AAV载体的制备是一个多步骤的过程,包括质粒构建、细胞培养、转染、病毒收获、纯化及质量控制等环节。整个过程需要严格的操作标准和质量把控,确保最终获得高效、高纯度的病毒载体。以下是AAV(腺相关病毒)载体的制备过程几个关键步骤。
1. 质粒准备与构建
AAV载体的制备需要以下几种质粒:
重组质粒(载体质粒): 包含目的基因(转基因)和AAV的反向末端重复序列(ITRs)。
辅助质粒(帮助质粒): 提供AAV复制所需的辅助功能,通常包括腺病毒的辅助基因(如E2A、E4和VA基因)。
包装质粒: 包含AAV衣壳蛋白(Cap)和复制蛋白(Rep)的编码序列。
质粒构建完成后,需要通过细菌扩增、提取和纯化高质量的质粒DNA。
2. 细胞培养与转染
选用包装细胞系,如HEK293细胞,这些细胞含有腺病毒E1基因,能辅助AAV的复制和包装。
将上述质粒混合(如使用质粒三重转染法),通过转染试剂(如PEI或脂质体)转染到HEK293细胞中。

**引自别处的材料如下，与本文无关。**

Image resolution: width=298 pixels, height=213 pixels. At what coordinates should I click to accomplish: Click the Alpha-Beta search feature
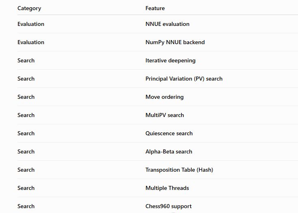pos(169,151)
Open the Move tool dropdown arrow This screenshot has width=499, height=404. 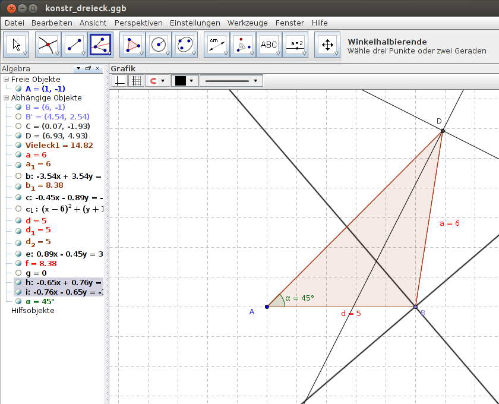24,53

转染后,质粒进入细胞内,载体质粒上的目的基因开始表达,同时辅助质粒和包装质粒的基因协同作用,启动AAV的复制和衣壳蛋白组装。
3. 病毒生产与细胞培养
转染完成后,细胞在培养基中继续培养约48-72小时。
在此期间,AAV病毒颗粒在细胞内合成并逐渐完成组装,最终累积在细胞中或培养上清中。
4. 病毒收获
根据AAV颗粒的分布情况,可以选择以下方法收获:
细胞裂解法: 通过冻融法或超声波裂解细胞,释放细胞内的病毒颗粒。
培养上清法: 如果AAV颗粒分泌到上清中,则直接收集上清。
5. 纯化
AAV病毒颗粒需要经过纯化以去除杂质。常用的纯化方法包括:
PEG沉淀法: 使用聚乙二醇沉淀病毒颗粒。
CsCl梯度离心法: 通过密度梯度超速离心将病毒颗粒纯化。
离子交换层析法: 根据病毒颗粒的电荷特性进行纯化。
亲和层析法: 使用特异性结合AAV衣壳蛋白的抗体或配体纯化病毒颗粒。
6. 浓缩与去除杂质
纯化后的病毒液体积较大,可使用超滤浓缩法进行浓缩。
此外,进行去内毒素、去除宿主DNA和RNA等残留杂质的处理,确保病毒载体的纯度和安全性。
7. 病毒滴度检测与质量控制
滴度检测: 通过qPCR、ELISA或生物学方法检测病毒颗粒的滴度(vg/mL或TU/mL)。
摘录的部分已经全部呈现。